━━━ WORKING DATA ━━━
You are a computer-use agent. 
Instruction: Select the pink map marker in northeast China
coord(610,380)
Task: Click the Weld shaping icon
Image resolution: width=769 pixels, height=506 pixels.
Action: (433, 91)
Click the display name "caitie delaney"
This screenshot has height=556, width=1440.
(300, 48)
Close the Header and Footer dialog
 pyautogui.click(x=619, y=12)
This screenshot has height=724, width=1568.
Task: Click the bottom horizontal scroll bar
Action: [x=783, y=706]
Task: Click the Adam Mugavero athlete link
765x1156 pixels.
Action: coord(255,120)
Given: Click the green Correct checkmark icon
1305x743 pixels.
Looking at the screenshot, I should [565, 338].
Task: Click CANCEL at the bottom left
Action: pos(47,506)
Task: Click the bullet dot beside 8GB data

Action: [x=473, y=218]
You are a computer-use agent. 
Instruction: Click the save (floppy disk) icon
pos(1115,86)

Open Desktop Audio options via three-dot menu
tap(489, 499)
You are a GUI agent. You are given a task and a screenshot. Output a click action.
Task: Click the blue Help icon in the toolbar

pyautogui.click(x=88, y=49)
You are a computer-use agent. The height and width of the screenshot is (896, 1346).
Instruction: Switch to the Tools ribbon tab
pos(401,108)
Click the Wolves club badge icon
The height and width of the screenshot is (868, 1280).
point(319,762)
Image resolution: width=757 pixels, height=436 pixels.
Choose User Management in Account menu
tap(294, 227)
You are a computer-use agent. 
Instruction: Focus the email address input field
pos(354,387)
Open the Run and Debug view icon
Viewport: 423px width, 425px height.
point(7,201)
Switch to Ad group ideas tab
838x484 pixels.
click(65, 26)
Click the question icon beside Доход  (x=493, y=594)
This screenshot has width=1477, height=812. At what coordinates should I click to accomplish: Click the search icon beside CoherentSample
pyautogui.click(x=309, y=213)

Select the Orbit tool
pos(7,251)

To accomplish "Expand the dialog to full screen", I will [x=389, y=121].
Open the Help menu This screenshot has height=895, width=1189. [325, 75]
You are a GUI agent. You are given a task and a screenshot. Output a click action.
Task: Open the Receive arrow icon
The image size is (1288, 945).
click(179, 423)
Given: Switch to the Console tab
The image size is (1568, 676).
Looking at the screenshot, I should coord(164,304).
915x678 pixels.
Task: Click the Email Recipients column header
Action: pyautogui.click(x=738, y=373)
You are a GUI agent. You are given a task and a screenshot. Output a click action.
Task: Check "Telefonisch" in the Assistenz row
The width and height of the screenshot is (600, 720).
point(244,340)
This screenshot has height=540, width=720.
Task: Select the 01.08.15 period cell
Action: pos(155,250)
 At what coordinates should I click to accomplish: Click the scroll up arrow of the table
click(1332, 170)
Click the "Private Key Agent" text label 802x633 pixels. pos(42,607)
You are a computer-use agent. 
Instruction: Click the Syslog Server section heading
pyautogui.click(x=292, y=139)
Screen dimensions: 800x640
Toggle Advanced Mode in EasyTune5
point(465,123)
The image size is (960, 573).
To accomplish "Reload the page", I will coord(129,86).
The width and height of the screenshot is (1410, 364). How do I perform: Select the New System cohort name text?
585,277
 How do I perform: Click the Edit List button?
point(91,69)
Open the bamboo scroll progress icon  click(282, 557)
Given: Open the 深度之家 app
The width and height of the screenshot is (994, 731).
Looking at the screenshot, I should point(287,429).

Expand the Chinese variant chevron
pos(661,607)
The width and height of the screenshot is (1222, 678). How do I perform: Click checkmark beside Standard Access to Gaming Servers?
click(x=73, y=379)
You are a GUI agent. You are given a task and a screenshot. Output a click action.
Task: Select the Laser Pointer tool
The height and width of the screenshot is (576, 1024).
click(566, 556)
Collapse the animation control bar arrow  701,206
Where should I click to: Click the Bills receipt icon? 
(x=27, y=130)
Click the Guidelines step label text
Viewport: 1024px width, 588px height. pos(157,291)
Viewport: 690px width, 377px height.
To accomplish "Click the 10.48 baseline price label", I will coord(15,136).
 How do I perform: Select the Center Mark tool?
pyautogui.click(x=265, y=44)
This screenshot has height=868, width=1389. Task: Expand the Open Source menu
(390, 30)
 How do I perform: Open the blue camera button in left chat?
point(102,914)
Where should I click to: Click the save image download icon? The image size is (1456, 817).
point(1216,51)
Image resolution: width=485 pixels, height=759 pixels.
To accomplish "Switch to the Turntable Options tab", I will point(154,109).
━━━
# TASK OBJECTIVE
Copy the records above exactly, please, but only from the first line through the line containing "Click the Wolves club badge icon".

# RESPONSE TO THIS EXERCISE
You are a computer-use agent. 
Instruction: Select the pink map marker in northeast China
coord(610,380)
Task: Click the Weld shaping icon
Image resolution: width=769 pixels, height=506 pixels.
Action: (433, 91)
Click the display name "caitie delaney"
This screenshot has height=556, width=1440.
(300, 48)
Close the Header and Footer dialog
 pyautogui.click(x=619, y=12)
This screenshot has height=724, width=1568.
Task: Click the bottom horizontal scroll bar
Action: [x=783, y=706]
Task: Click the Adam Mugavero athlete link
765x1156 pixels.
Action: coord(255,120)
Given: Click the green Correct checkmark icon
1305x743 pixels.
Looking at the screenshot, I should [565, 338].
Task: Click CANCEL at the bottom left
Action: pos(47,506)
Task: Click the bullet dot beside 8GB data

Action: [x=473, y=218]
You are a computer-use agent. 
Instruction: Click the save (floppy disk) icon
pos(1115,86)

Open Desktop Audio options via three-dot menu
tap(489, 499)
You are a GUI agent. You are given a task and a screenshot. Output a click action.
Task: Click the blue Help icon in the toolbar

pyautogui.click(x=88, y=49)
You are a computer-use agent. The height and width of the screenshot is (896, 1346).
Instruction: Switch to the Tools ribbon tab
pos(401,108)
Click the Wolves club badge icon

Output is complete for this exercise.